This LO has not yet been tested.
Students could be asked to summarize:
a. the relevance of periodic trends to the color of alum crystals
b. why potassium alum is colorless and chrome alum is colored
c. how the crystal field splitting varies with periodic trends, and how this is (or is not) related to the color of the alums
d. rank the predicted field splitting values for a different series of metal impurities or different set of isomorphous crystals
e. explain why crystal field theory is limited in its ability to predict color in the alum crystals (only after a more advanced discussion of ligand field theory - see instructor notes)

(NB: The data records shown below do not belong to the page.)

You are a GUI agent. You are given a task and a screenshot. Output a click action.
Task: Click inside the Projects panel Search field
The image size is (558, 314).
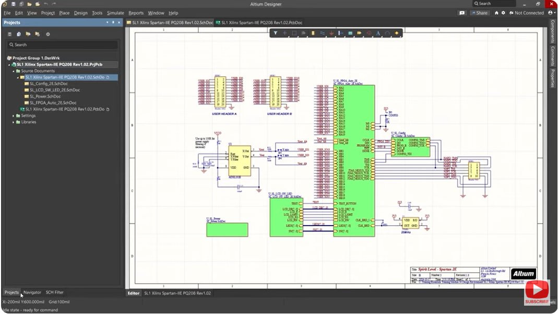[x=63, y=45]
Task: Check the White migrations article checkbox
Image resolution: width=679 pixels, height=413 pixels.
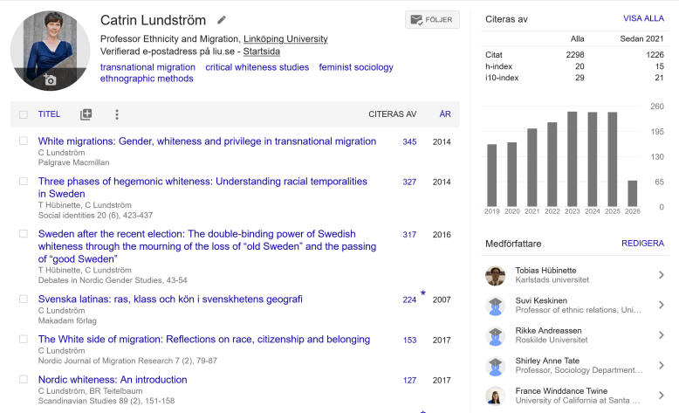Action: coord(24,141)
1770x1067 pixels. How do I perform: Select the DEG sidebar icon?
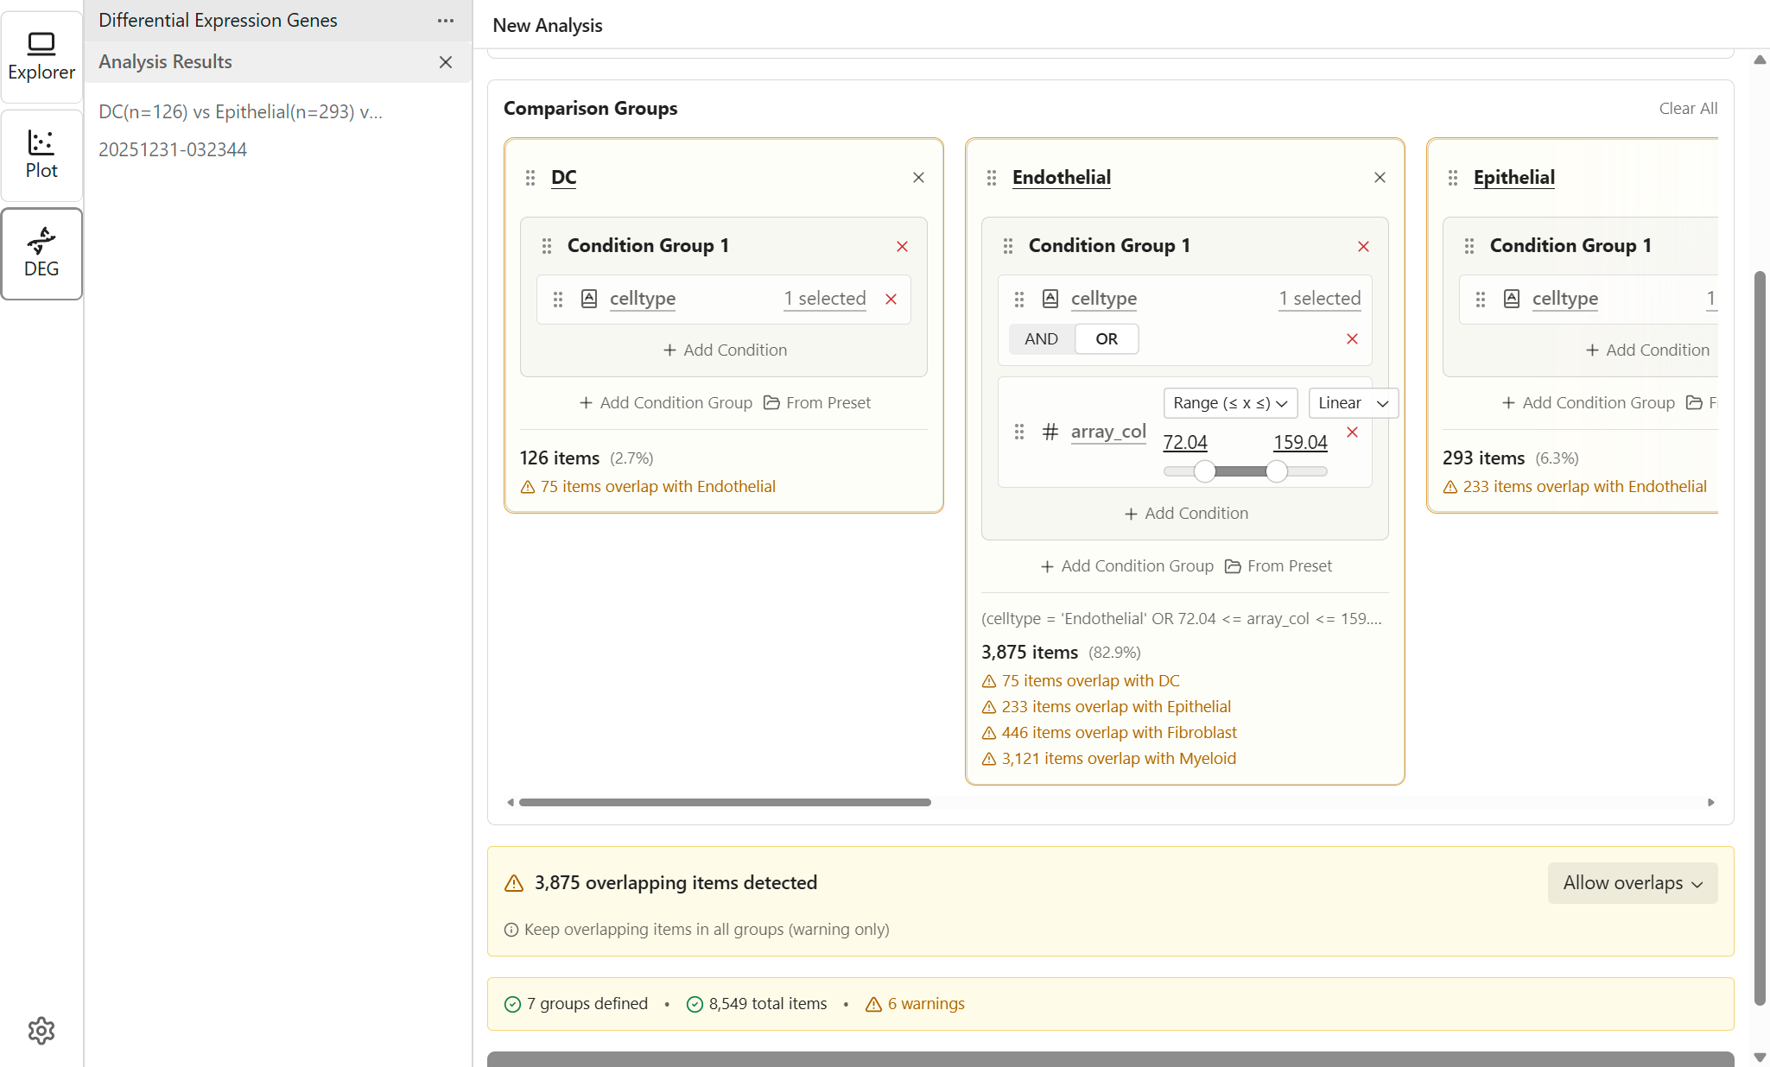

This data could be collected in several different ways:
a. Class discussion or review in a future lecture period
b. Quiz, exam, or final exam question
c. Minute paper or clicker question
This LO has not yet been assessed.
This is an in-class assignment designed to help students integrate their understanding of periodic trends and materials properties. Using the color of alum crystals as an example of octahedral coordination chemistry, students use their knowledge of electronic structure and periodic trends to predict which of the isomorphous alum crystals will be colored, and to qualtitatively rank the degree of crystal field splitting in a family of alum crystals.
In answering these questions, a student will:
- Apply knowledge of electron configurations to predict which metal ions will produce color.
- Use the spectrochemical series to determine whether the metal ions in an alum crystal will be high or low spin
- Compare field splitting for different alum compositions based on periodic trends
This worksheet was developed for a second-year descriptive inorganic chemistry class. Students have been introduced to periodic trends, electron configurations for transition metals, crystal structure and site symmetry, and are beginning a discussion of crystal field theory. They should also have been exposed to the spectrochemical series and ligand field splitting. This worksheet is used as a way of integrating knowledge across several chapters and several weeks of the semester, in preparation for a more advanced discussion of color in pigments and gemstones. After a brief introduction, students will work in small groups during class time to answer the worksheet questions. The questions follow closely with content in the textbook (Descriptive Inorganic Chemistry Raynor-Canham, Overton 6th ed.), and so should be mostly a review and opportunity for students to apply their understanding to a concrete problem.